## Records shown:
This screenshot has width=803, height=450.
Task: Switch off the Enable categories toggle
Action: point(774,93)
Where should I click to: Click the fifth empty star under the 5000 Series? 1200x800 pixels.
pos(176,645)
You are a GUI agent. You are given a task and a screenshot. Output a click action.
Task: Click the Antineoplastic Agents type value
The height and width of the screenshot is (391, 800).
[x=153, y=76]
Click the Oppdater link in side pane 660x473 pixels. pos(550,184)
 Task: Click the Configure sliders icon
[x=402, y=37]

* * *

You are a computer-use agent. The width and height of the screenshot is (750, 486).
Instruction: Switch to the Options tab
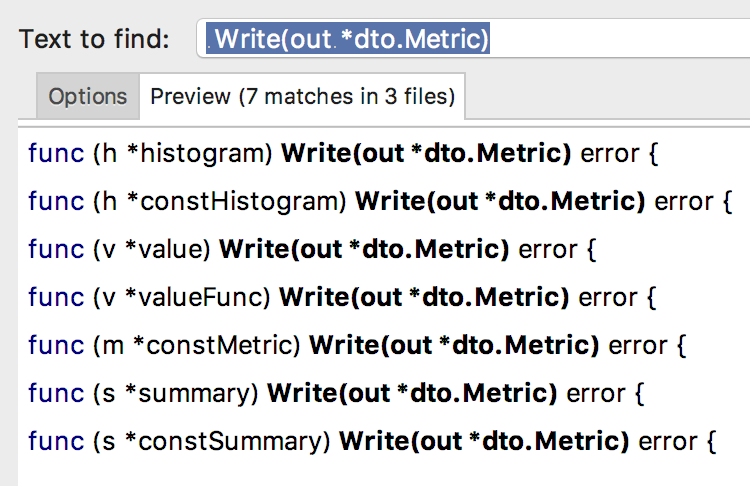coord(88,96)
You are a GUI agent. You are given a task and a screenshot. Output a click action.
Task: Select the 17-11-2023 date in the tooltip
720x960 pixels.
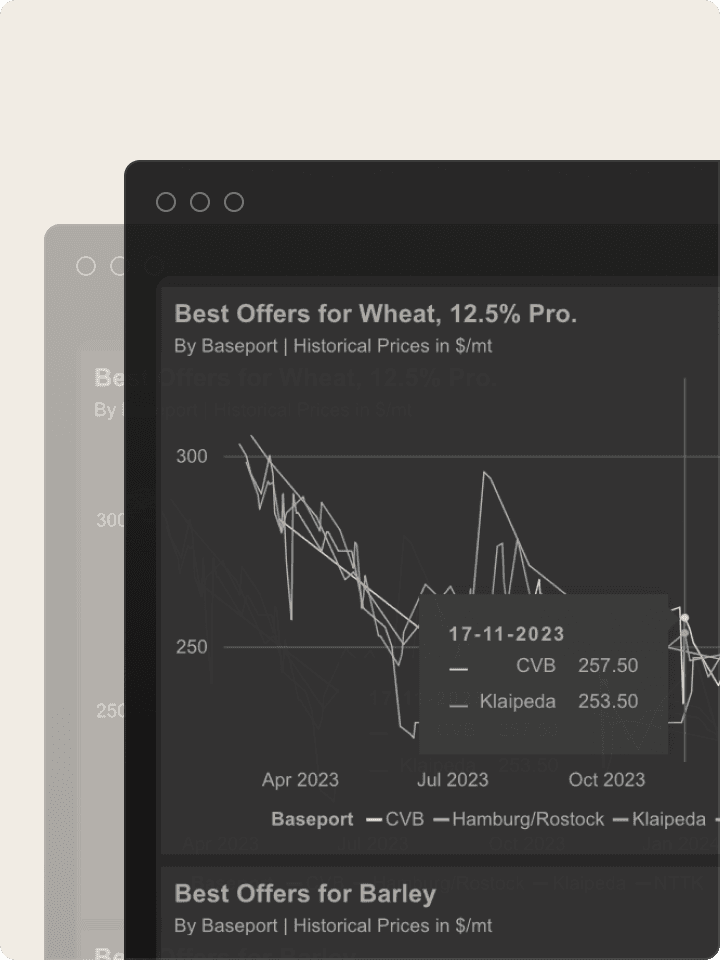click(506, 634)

...

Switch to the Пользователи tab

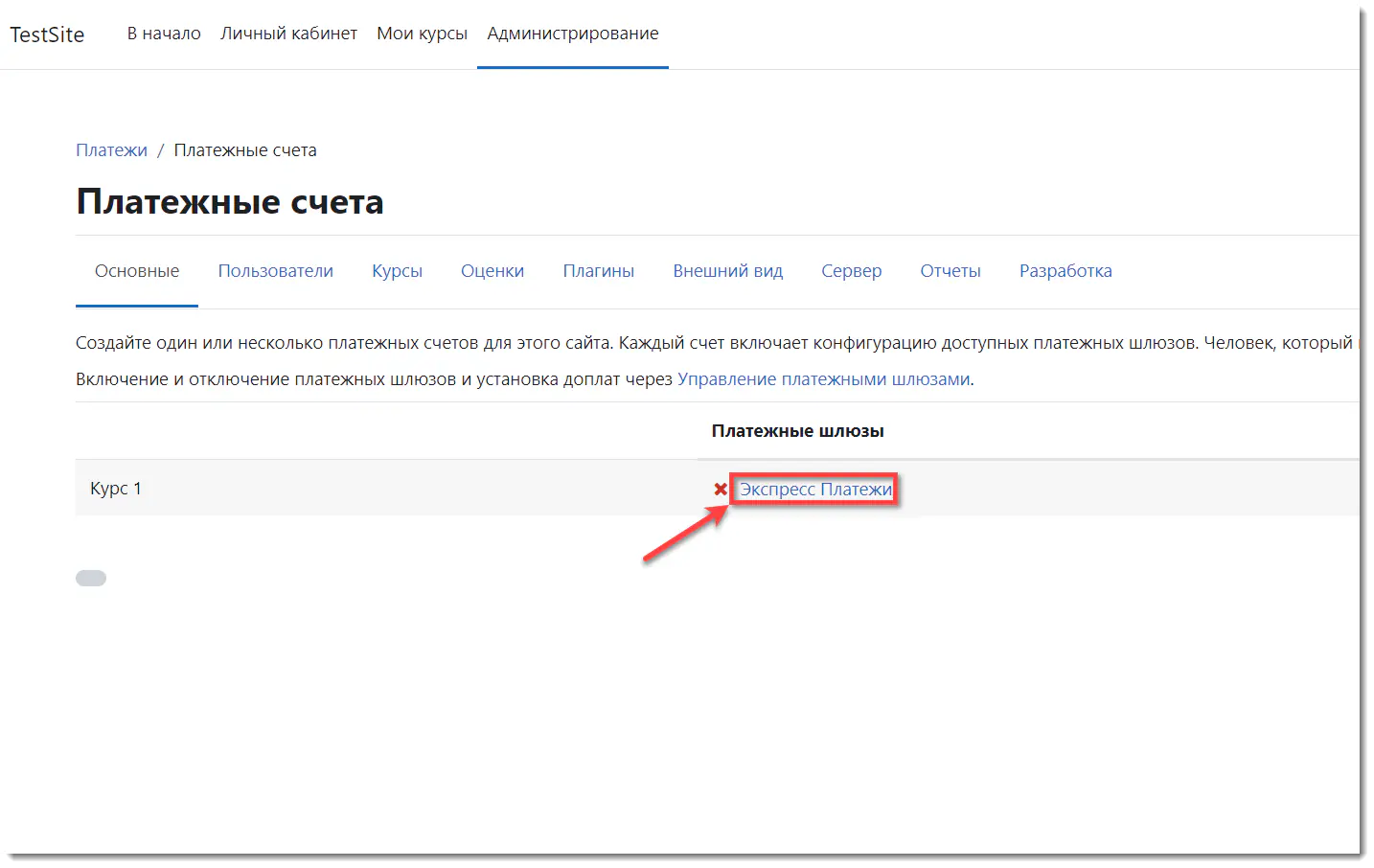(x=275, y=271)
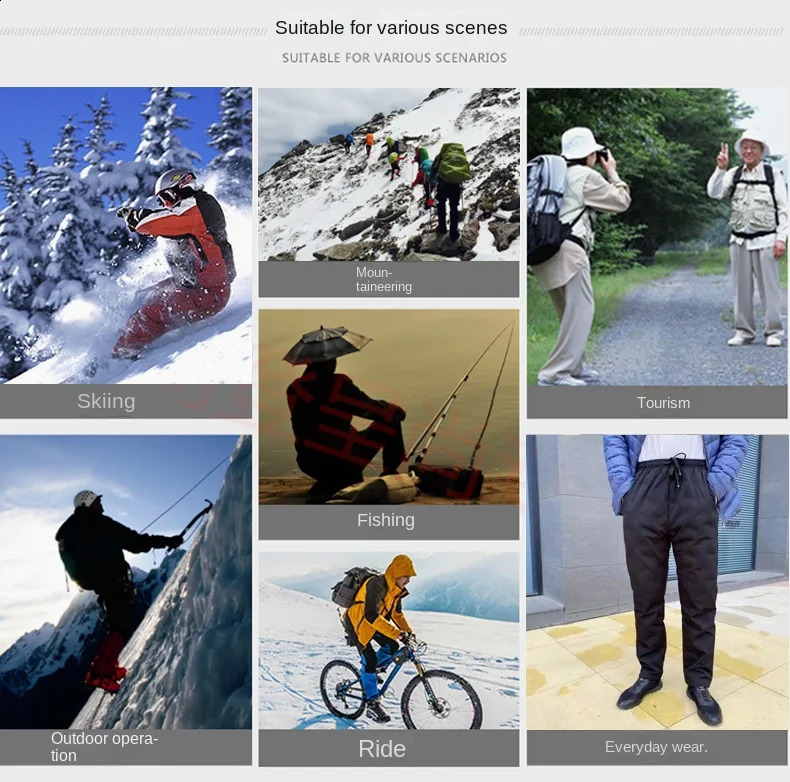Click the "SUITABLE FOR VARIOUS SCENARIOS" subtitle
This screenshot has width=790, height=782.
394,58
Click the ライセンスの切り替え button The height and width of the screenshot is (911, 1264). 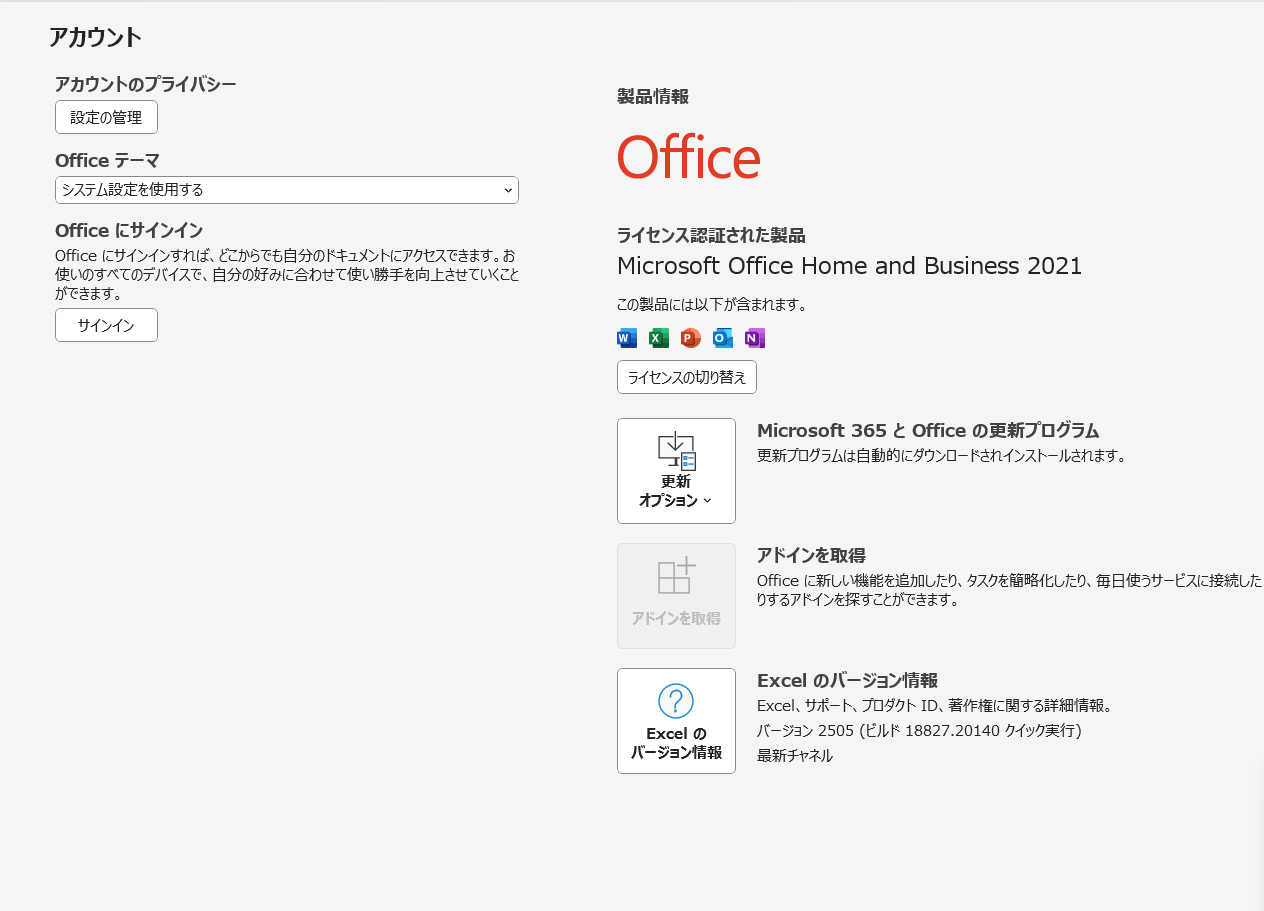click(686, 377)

## What you are asked to do:
Would you retype exactly the lines above, from the line with "Where should I" to the line with "Click the Oppdater", with both end lines kept and nothing more?

## Solution for this exercise:
Where should I click to: Click the fifth empty star under the 5000 Series? 1200x800 pixels.
pos(176,645)
You are a GUI agent. You are given a task and a screenshot. Output a click action.
Task: Click the Antineoplastic Agents type value
The height and width of the screenshot is (391, 800).
[x=153, y=76]
Click the Oppdater link in side pane 660x473 pixels. pos(550,184)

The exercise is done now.